Wednesday, May 7, 2008

[Fact] vs [Test]

I got into a great discussion with Jeremy this morning on xUnit's use of the attribute [Fact] instead of a more common term like [Test]. I cringed the moment I saw [Fact]; it just felt wrong. And the more I read about the author's justifications for it, the more I cringe.

In most unit test frameworks, the word Test is used to describe or annotate the methods you write to prove your behaviour. For example, MSTest uses the [TestMethod] attribute, while NUnit and MbUnit simply use [Test]. xUnit has decided to go against convention and use [Fact]. Their reasoning seems to stem from an earlier decision they had made, which was to use [Theory] to annotate what are essentially data-driven tests, or more appropriately tests that are run against a set of inputs (think 'for-each thing in this set, do this test').

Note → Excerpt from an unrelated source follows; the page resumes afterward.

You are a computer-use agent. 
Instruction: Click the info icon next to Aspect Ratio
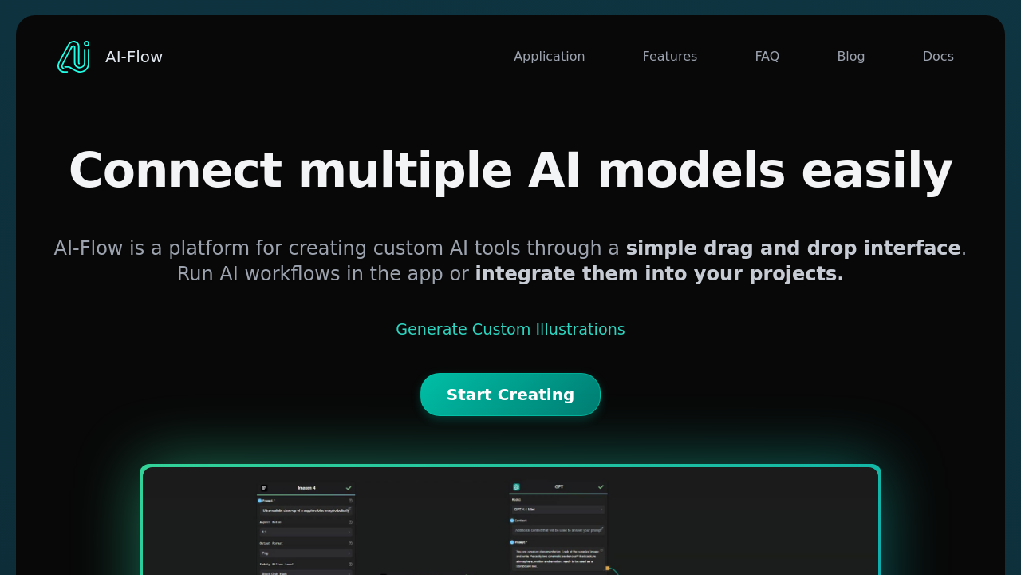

Here is what James Newkirk had to say in explaining [Fact]:
...someone in the audience said that if you were going to call "for-all" tests "Theory" then you should call a single test "Fact". Since then I have had a number of conversations with people and Fact seems to fit.

That explanation didn't exactly blow me away, so here is another one, this time from James' partner Brad Wilson:
The primary motivation is that it changes the expectations that what you do with this framework is capital-T Testing (aka, quality assurance). In reality, Test Driven Development is not really about testing at all. It's an example-driven design methodology which uses code to express the intentions of the class that is under design. The fact that it increases quality is a secondary benefit, and should not be considered a replacement for the work done by capital-T Testers. In Brian Marick's four quadrants of exploration through example, TDD-style code really only represents one of those quadrants (the technology-facing programmer support quadrant).

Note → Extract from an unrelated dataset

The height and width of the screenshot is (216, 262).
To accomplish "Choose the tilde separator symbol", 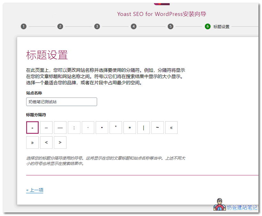I will pyautogui.click(x=157, y=127).
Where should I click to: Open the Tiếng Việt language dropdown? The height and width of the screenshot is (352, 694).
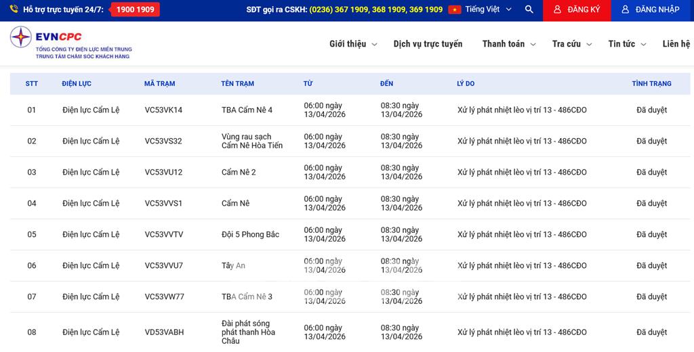coord(489,9)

Additionally, as a word, [Fact] has very good symmetry with [Theory]. The two kinds of tests are fundamentally different; a [Fact] is an invariant statement which is always true, and a [Theory] is a statement which is true for all the given input values.

Now here is where my feathers start to ruffle. Brad writes about the xUnit framwork that "it's an example-driven design methodology which uses code to express the intentions of the class that is under design." Say what? Isn't that a fancy description of a unit test framework? Reading that is like going into a restaurant and having the waiter describe the ravioli as "a splendid blend of finely aged cheeses, high-quality bovine, and succulent savoy spinach, hand-sealed between two layers of circular pasta dough before being boiled in freshly salted mineral waters".

The argument that TDD is not really about testing at all does not fly with me. Of course it is about testing. Are there ways of doing TDD that provide more benefits than others? Sure, but they ALL provide the benefit of added quality (unless you are writing completely useless tests I suppose).

The entire usage of "capital-T Testing" irks me. Capital-T Testing is not the only kind of testing in a project, nor should it be. Look at it this way: we have a development environment, a QA environment, and a production environment. They are all still environments. Similarly we have developer testing and quality assurance testing. They are both forms of testing, and I've never heard anyone argue that developer (or unit testing, which is just a more structured and accurate approach than old-school test harnesses) should take the place of quality assurance testing.

Next, Brad almost spells out the exact reason why [Fact] is a poor choice: "a [Fact] is an invariant statement which is always true". Ok, except when that "example-driven code expression" fails during a build, in which case your [Fact] is no longer a fact, it is something else.

Finally, lets just see how this would work in practice:

"Hey Joe, your facts are failing in the current build".

Here is the bottom-line: all of this smells like people changing things just to be different. I can be convinced to get behind [Theory] for the 'for-all' tests, but until I hear some better rationale, the decision to switch to [Fact] seems arbitrary, and, if I may be so bold, wrong.